• Prompt
Recast the data below as a JSON list of strings, one string per line, leaving out blank lines.

• Dataset rows

§

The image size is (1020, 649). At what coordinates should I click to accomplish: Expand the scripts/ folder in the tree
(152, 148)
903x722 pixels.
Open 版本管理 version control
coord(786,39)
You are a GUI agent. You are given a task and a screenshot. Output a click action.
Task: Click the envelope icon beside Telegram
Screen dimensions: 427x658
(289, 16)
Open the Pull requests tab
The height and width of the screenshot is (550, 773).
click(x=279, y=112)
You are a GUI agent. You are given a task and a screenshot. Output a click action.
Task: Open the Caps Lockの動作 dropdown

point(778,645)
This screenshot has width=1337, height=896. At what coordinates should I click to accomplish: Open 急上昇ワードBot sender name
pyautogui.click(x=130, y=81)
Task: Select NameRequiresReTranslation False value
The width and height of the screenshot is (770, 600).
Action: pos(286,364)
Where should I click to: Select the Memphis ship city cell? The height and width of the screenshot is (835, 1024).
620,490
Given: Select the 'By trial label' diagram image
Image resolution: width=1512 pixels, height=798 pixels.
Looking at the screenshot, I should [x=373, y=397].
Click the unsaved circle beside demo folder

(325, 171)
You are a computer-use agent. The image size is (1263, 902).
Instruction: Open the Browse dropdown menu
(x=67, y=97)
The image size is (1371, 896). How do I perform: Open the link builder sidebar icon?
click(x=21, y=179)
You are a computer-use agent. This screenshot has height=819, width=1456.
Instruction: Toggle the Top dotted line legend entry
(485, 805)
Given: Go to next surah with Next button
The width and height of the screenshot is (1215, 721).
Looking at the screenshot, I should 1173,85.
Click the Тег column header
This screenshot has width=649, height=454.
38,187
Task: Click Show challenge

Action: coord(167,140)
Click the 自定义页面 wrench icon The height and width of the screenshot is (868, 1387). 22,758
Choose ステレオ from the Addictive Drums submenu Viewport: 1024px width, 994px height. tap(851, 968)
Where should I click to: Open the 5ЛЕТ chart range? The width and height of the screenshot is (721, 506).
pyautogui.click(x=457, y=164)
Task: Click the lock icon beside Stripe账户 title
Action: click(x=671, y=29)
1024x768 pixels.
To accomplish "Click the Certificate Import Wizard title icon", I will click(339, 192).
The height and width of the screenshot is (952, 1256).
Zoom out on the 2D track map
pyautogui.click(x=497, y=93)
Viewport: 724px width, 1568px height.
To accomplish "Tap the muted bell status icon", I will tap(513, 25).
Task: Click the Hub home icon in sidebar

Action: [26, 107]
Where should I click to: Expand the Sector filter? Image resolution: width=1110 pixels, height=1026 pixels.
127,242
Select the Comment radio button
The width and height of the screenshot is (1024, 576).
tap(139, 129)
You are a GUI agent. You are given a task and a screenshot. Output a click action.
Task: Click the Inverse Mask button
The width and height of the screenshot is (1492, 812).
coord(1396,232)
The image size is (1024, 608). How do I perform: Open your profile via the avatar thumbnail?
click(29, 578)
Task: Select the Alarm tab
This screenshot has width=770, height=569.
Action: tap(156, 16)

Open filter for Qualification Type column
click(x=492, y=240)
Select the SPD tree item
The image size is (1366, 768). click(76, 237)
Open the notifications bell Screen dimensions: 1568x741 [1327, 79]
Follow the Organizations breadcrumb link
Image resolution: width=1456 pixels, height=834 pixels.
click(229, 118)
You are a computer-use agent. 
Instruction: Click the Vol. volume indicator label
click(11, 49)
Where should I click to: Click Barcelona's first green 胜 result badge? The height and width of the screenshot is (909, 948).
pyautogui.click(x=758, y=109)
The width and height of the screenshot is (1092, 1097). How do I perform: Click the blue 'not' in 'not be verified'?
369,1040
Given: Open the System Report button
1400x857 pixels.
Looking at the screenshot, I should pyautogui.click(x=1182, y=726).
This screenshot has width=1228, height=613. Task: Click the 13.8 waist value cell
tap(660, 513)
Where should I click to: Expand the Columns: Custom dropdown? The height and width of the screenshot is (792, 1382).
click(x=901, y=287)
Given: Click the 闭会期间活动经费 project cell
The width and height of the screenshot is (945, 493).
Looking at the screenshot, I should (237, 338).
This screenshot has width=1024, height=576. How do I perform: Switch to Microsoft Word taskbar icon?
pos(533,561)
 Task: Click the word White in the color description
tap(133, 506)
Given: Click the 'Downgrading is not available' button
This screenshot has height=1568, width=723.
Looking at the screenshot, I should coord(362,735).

§

• The completed task
[
  "The image size is (1020, 649). At what coordinates should I click to accomplish: Expand the scripts/ folder in the tree",
  "(152, 148)",
  "903x722 pixels.",
  "Open 版本管理 version control",
  "coord(786,39)",
  "You are a GUI agent. You are given a task and a screenshot. Output a click action.",
  "Task: Click the envelope icon beside Telegram",
  "Screen dimensions: 427x658",
  "(289, 16)",
  "Open the Pull requests tab",
  "The height and width of the screenshot is (550, 773).",
  "click(x=279, y=112)",
  "You are a GUI agent. You are given a task and a screenshot. Output a click action.",
  "Task: Open the Caps Lockの動作 dropdown",
  "point(778,645)",
  "This screenshot has width=1337, height=896. At what coordinates should I click to accomplish: Open 急上昇ワードBot sender name",
  "pyautogui.click(x=130, y=81)",
  "Task: Select NameRequiresReTranslation False value",
  "The width and height of the screenshot is (770, 600).",
  "Action: pos(286,364)",
  "Where should I click to: Select the Memphis ship city cell? The height and width of the screenshot is (835, 1024).",
  "620,490",
  "Given: Select the 'By trial label' diagram image",
  "Image resolution: width=1512 pixels, height=798 pixels.",
  "Looking at the screenshot, I should [x=373, y=397].",
  "Click the unsaved circle beside demo folder",
  "(325, 171)",
  "You are a computer-use agent. The image size is (1263, 902).",
  "Instruction: Open the Browse dropdown menu",
  "(x=67, y=97)",
  "The image size is (1371, 896). How do I perform: Open the link builder sidebar icon?",
  "click(x=21, y=179)",
  "You are a computer-use agent. This screenshot has height=819, width=1456.",
  "Instruction: Toggle the Top dotted line legend entry",
  "(485, 805)",
  "Given: Go to next surah with Next button",
  "The width and height of the screenshot is (1215, 721).",
  "Looking at the screenshot, I should 1173,85.",
  "Click the Тег column header",
  "This screenshot has width=649, height=454.",
  "38,187",
  "Task: Click Show challenge",
  "Action: coord(167,140)",
  "Click the 自定义页面 wrench icon The height and width of the screenshot is (868, 1387). 22,758",
  "Choose ステレオ from the Addictive Drums submenu Viewport: 1024px width, 994px height. tap(851, 968)",
  "Where should I click to: Open the 5ЛЕТ chart range? The width and height of the screenshot is (721, 506).",
  "pyautogui.click(x=457, y=164)",
  "Task: Click the lock icon beside Stripe账户 title",
  "Action: click(x=671, y=29)",
  "1024x768 pixels.",
  "To accomplish \"Click the Certificate Import Wizard title icon\", I will click(339, 192).",
  "The height and width of the screenshot is (952, 1256).",
  "Zoom out on the 2D track map",
  "pyautogui.click(x=497, y=93)",
  "Viewport: 724px width, 1568px height.",
  "To accomplish \"Tap the muted bell status icon\", I will tap(513, 25).",
  "Task: Click the Hub home icon in sidebar",
  "Action: [26, 107]",
  "Where should I click to: Expand the Sector filter? Image resolution: width=1110 pixels, height=1026 pixels.",
  "127,242",
  "Select the Comment radio button",
  "The width and height of the screenshot is (1024, 576).",
  "tap(139, 129)",
  "You are a GUI agent. You are given a task and a screenshot. Output a click action.",
  "Task: Click the Inverse Mask button",
  "The width and height of the screenshot is (1492, 812).",
  "coord(1396,232)",
  "The image size is (1024, 608). How do I perform: Open your profile via the avatar thumbnail?",
  "click(29, 578)",
  "Task: Select the Alarm tab",
  "This screenshot has width=770, height=569.",
  "Action: tap(156, 16)",
  "Open filter for Qualification Type column",
  "click(x=492, y=240)",
  "Select the SPD tree item",
  "The image size is (1366, 768). click(76, 237)",
  "Open the notifications bell Screen dimensions: 1568x741 [1327, 79]",
  "Follow the Organizations breadcrumb link",
  "Image resolution: width=1456 pixels, height=834 pixels.",
  "click(229, 118)",
  "You are a computer-use agent. ",
  "Instruction: Click the Vol. volume indicator label",
  "click(11, 49)",
  "Where should I click to: Click Barcelona's first green 胜 result badge? The height and width of the screenshot is (909, 948).",
  "pyautogui.click(x=758, y=109)",
  "The width and height of the screenshot is (1092, 1097). How do I perform: Click the blue 'not' in 'not be verified'?",
  "369,1040",
  "Given: Open the System Report button",
  "1400x857 pixels.",
  "Looking at the screenshot, I should pyautogui.click(x=1182, y=726).",
  "This screenshot has width=1228, height=613. Task: Click the 13.8 waist value cell",
  "tap(660, 513)",
  "Where should I click to: Expand the Columns: Custom dropdown? The height and width of the screenshot is (792, 1382).",
  "click(x=901, y=287)",
  "Given: Click the 闭会期间活动经费 project cell",
  "The width and height of the screenshot is (945, 493).",
  "Looking at the screenshot, I should (237, 338).",
  "This screenshot has width=1024, height=576. How do I perform: Switch to Microsoft Word taskbar icon?",
  "pos(533,561)",
  " Task: Click the word White in the color description",
  "tap(133, 506)",
  "Given: Click the 'Downgrading is not available' button",
  "This screenshot has height=1568, width=723.",
  "Looking at the screenshot, I should coord(362,735)."
]